Making a fast evaluation of a function and its gradient

Gravlax · October 1, 2021, 6:49am

Just to illustrate the last point of my previous message. In other codes where I use LV, I usually ‘get around’ conditional statements by replacing if statements with some boolean operation. For example, if I would replace the if statement that defines the stopping condition within the feta function, I would do something like:

# Visco-elastic power law rheology
function feta(x::AbstractVector{<:Real}, data) # FIX #3: made it AbstractVector
    eta0, G, n, dt = data
    tol = 1e-9
    Eii = sqrt( 0.5*(x[1]^2 + x[2]^2) + x[3]^2)
    C   = 1.0/(2eta0) # FIX #5 instead of (2eta0)^(-1)
    eta = eta0*Eii^(1/n-1)
    for it=1:10 # inner Newton iteration
        Tii    = 2eta*Eii
        Eiiv   = C*Tii^n
        r      = Eii - Tii/(2G*dt) - Eiiv
        yes    =  (abs(r)>tol) * 1.0 + (abs(r)<tol) * 0.0
        drdeta = -Eii/(G*dt) - Eiiv*n/eta
        eta   -= yes * r/drdeta 
    end
    return eta
end

where yes varies between 1.0 to 0.0 if the tolerance criterion is met.
Then, eta receives a Newton correction only if yes = 1.0
However, this gives me an error of the type:

ERROR: LoadError: TypeError: non-boolean (VectorizationBase.Mask{4, UInt8}) used in boolean context

Would anyone have an idea about how to get around this?

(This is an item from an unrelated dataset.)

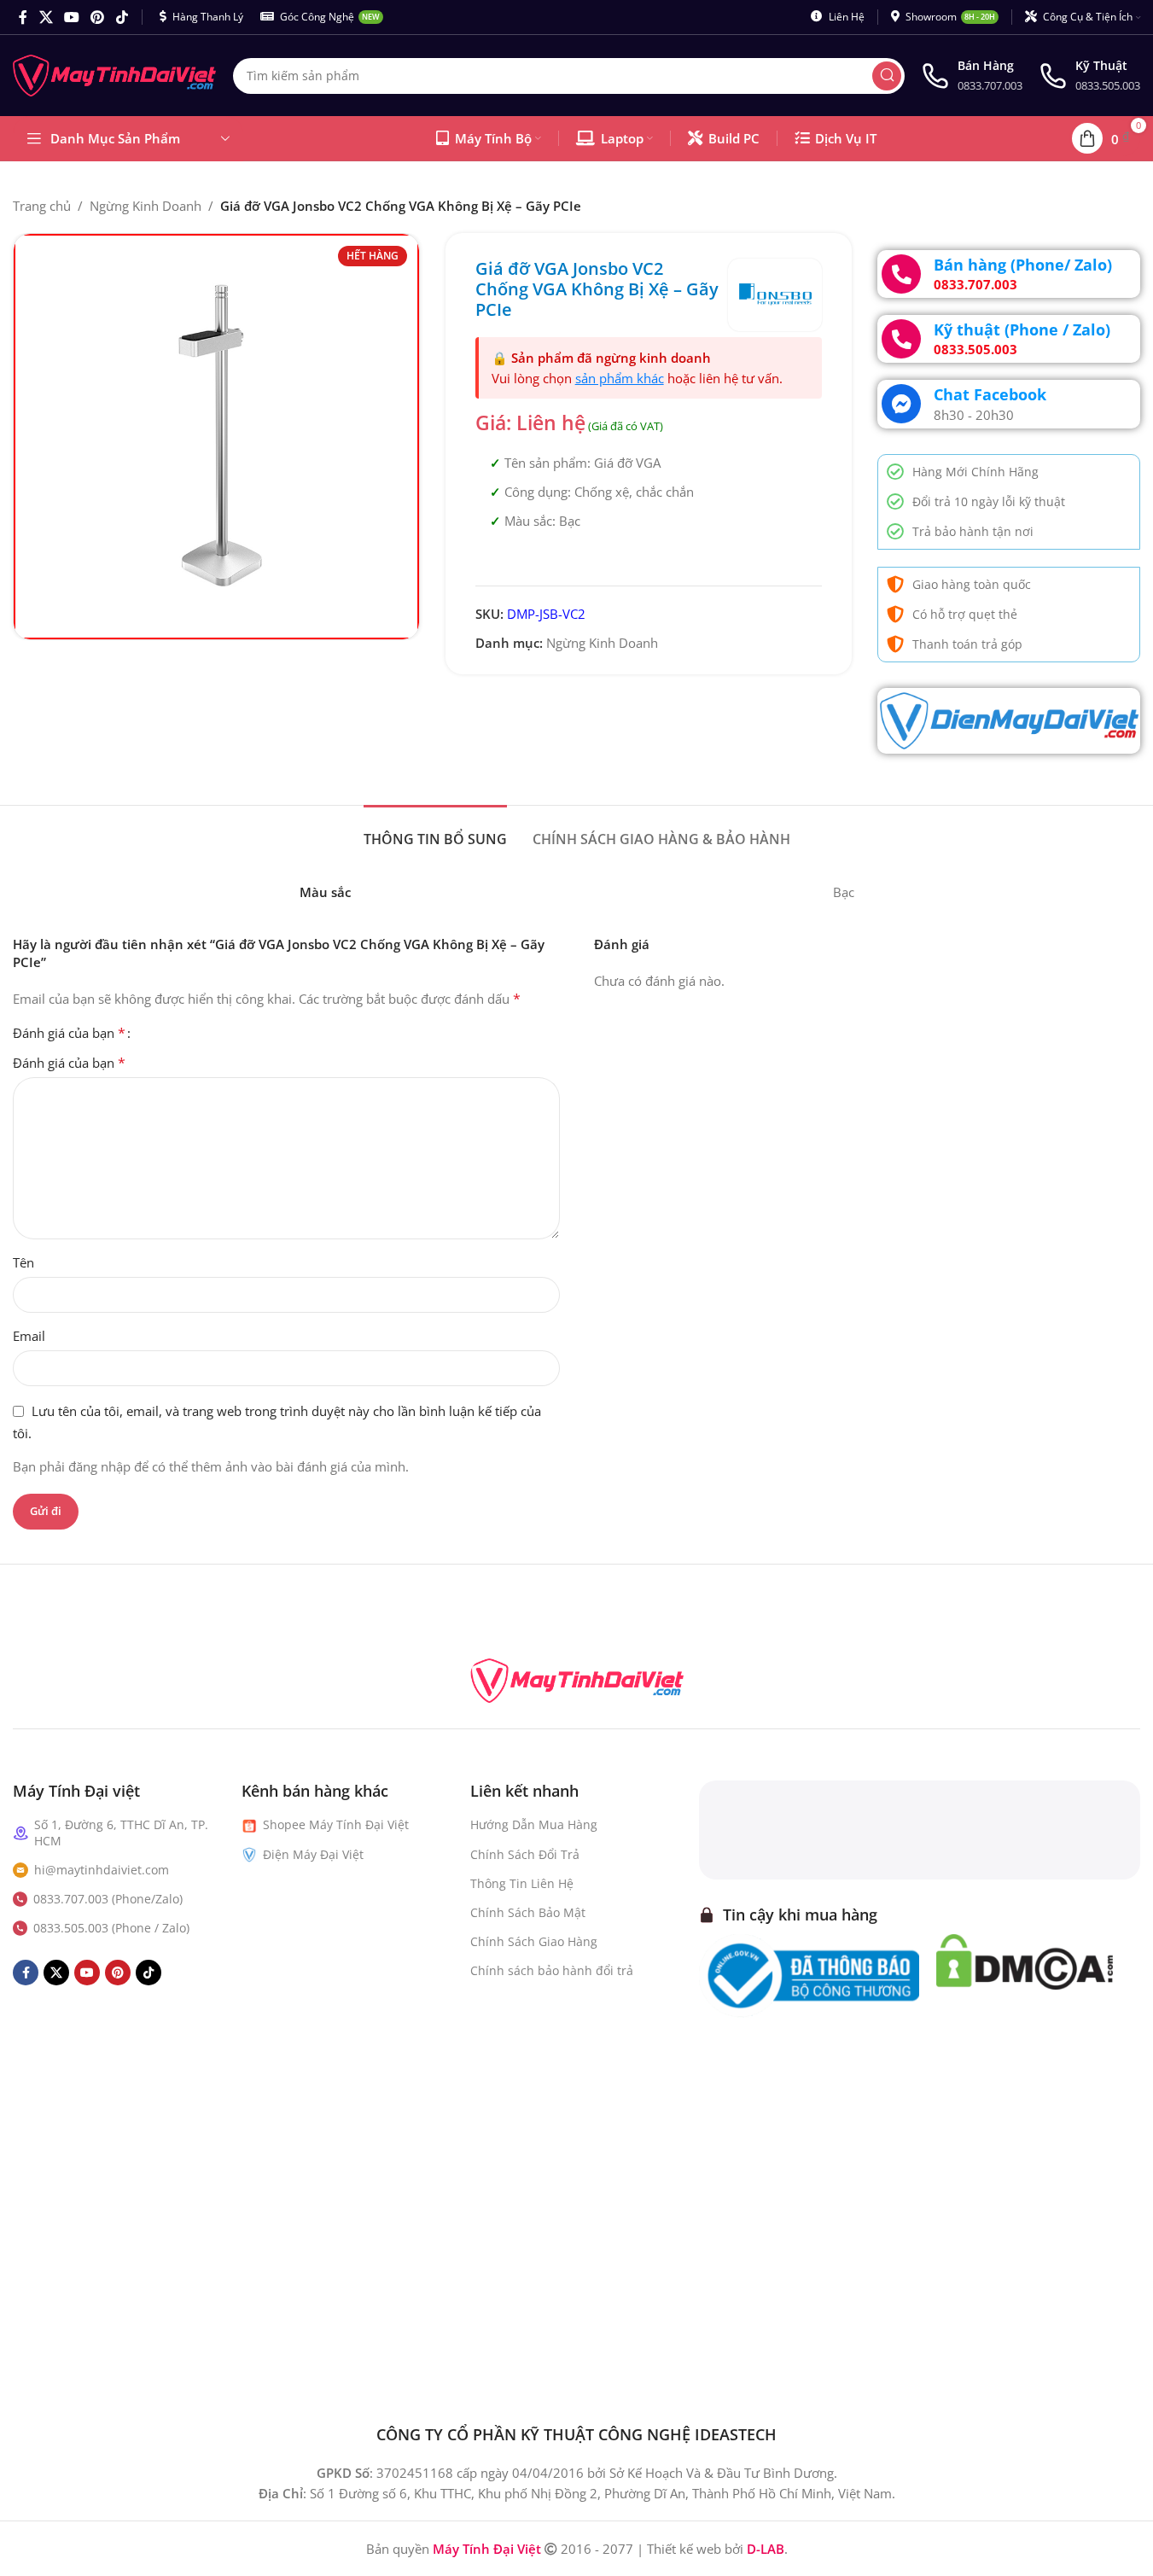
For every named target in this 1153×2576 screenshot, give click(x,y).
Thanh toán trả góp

Elrod · October 1, 2021, 8:06am

From the stacktrace, you can see that the problem is in abs. ForwardDiff defines abs for dual numbers using branches.
So we need to define one without it:

@generated function Base.abs(x::ForwardDiff.Dual{T,S,N}) where {T,S<:AbstractSIMD,N}
  quote
    $(Expr(:meta,:inline))
    val = x.value
    p = x.partials
    cmp = val < zero($S)
    absx = $ifelse(cmp, -val, val)
    Base.Cartesian.@nexprs $N n -> p_n = p[n]
    ForwardDiff.Dual{$T}(absx, ForwardDiff.Partials(Base.Cartesian.@ntuple $N n -> $ifelse(cmp, -p_n, p_n)))
  end
end

I’ll add that definition somewhere.
LoopVectorization already has a few like this, but that isn’t really the right place.

Also, I’d suggest using IfElse.ifelse instead of the *1 and *0 thing.

Also, this won’t make your code faster if you’re still going through the iterations.

If you want to see an example of a while loop, look at gcd in VectorizationBase.

Do run benchmarks though. There is a cost to this, so it’s worth double checking whether/how much it helps over your typical range of values.
It’s probably safer to use terminating conditions rather than a fixed number of values though, in terms of guaranteeing a certain accuracy.

Gravlax · October 1, 2021, 8:53am

Thanks for pointing this out. Indeed I could check that replacing abs(r) by sqrt(r*r) actually works there.

Also thanks for this, I did not know about this way of using conditional statements. So basically one could do something like:

yes    = ifelse(sqrt(r*r)>tol, 1.0, 0.0)

which would indeed look better than the the *1 and *0 thing. So far this returns a similar error than the earliest test (TypeError: non-boolean (VectorizationBase.Mask{4, UInt8})...) but I still have to investigate to see what really causes the issue (seems also to be related to gradient).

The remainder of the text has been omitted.